Man, my thought process is bombarded by you ladies ideals and opinions, but Im gonna start with Anonymiss, I generally just read Sohh blogs and I have seen some good opinions posted by her, but I digress... Both of their asses are dead wrong. 1. An aggressive punch or slap and generally a defensive punch or slap from man to woman and vice versa is wrong. Wrestling around with happens often with couples, though not right, can be expected, but accidents and incidents happen. "Fun and games til someone gets hurt." 2. If throughout my life, I consistently have the same unsatisfactory dealings with a group, likely I would teach my children bias, could be wrong, whatever I take care of my child. 3. Some people are the way they are, everyone not polite. (tbc)
4. He can SAY that, it might have been true, probably opinion, maybe he wanted more of her attention. 5 . You are exactly right, but I pray that is more exception instead of rule. Always, like you said you grew older and learned to accept differences of your mate and possibly weaknesses and shortcomings in your RELATIONSHIP, she has broke down the point of pregnancy to the time he moved as seemingly a roommate situation, no affection or joy, just "damn I gotta live with this nigga?" Reminded me of the those months I had to live with an ex till the lease was up.

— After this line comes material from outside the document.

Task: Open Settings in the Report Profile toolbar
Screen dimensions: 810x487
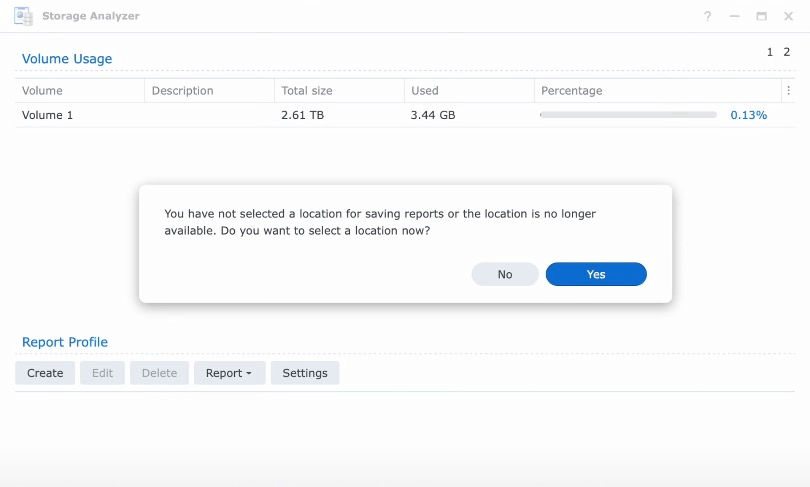Action: [x=305, y=373]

Im just trying to figure out what was she doing? Mel G. I know you reading so Im going to turn to you and ask, "Did you really sleep in the same bed over months together and not show love to each other, not share future dreams together?" If you did that, you bout as crazy as I am and I garrantee that dude went a litte more crazy as well. He had no domain over your body, so the only thing he could have righteous authority over was his...
his (and your) child. Can you really call what you were doing a "relationship?" Yeah I saw it from a theatrical perspective, but I attempted to contrast that Jack Nickolson bathroom ax scene from The Shining, "Heerres Baby Daddy!" LMAO! Keep it coming Melyssa! I'll be back its my birthday today, HOORAY PICSES, WOO WOO! Bout to go get scummy, I will holla back.

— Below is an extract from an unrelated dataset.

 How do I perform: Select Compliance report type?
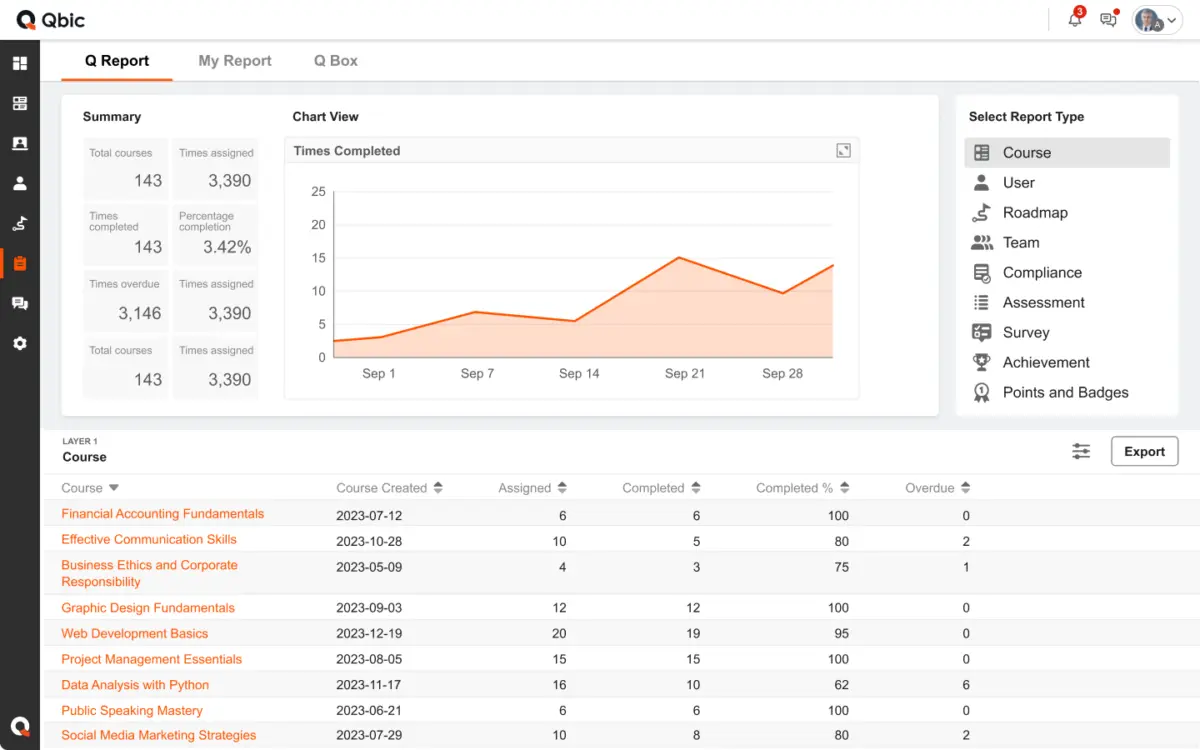pos(1042,273)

So everyone suppose to feel sorry that she has to be paranoid. I don't think so, I know I keep bringing this up but she played with fire and got burned. Her friend told her, he had mental problems and that he was trying to change her. But did she listen, no she was to busy thinking she can fuck both of those men who are friends with no consequences and nothing will come of it. She was even to dumb to use condoms now not only was she facing this man's mental problems she has her son in it too. BD is not the best and some of his choices but he could be worst. He could of been killed her. However I will say that in my life, if I think about making such a hoeish moved like you did. I think about everything that happen to you.
Dr Flav, NNL,
I'm a dude that has been through a lot in relationships, as i'm sure everyone else has. But the one thing that I learned above all else is that if you can't treat your partner, or be treated like a king or a queen; meaning, if you don't feel like the person you're with is worth you making sure they receive nothing but love and affection, then you don't need to be with that person. I was lucky enough to find someone who treats me like the the mo fo King of Zumunda and i treat her like she's the queen. Now maybe my situation is rare because we straight up and down love each other and hardly ever even have a disagreement, but that is the type of situation you're supposed to be looking for. There is without a doubt someone out there willing and waiting to treat you like you deserve to be treated and vice versa. My point is this; If you're not happy in the relationship for whatever reason, then it just aint meant to be. The only thing that can come of that is stuff like what's happening to this lady writing this story...
Maybe she was naive for thinking that she could make it work for the child, but that doesn't change the fact that things were going downhill fast... If for any reason you feel like you can't be who you are with whoever you're with, and have that person respect your opinions and beliefs, then you don't need to be with that person!!!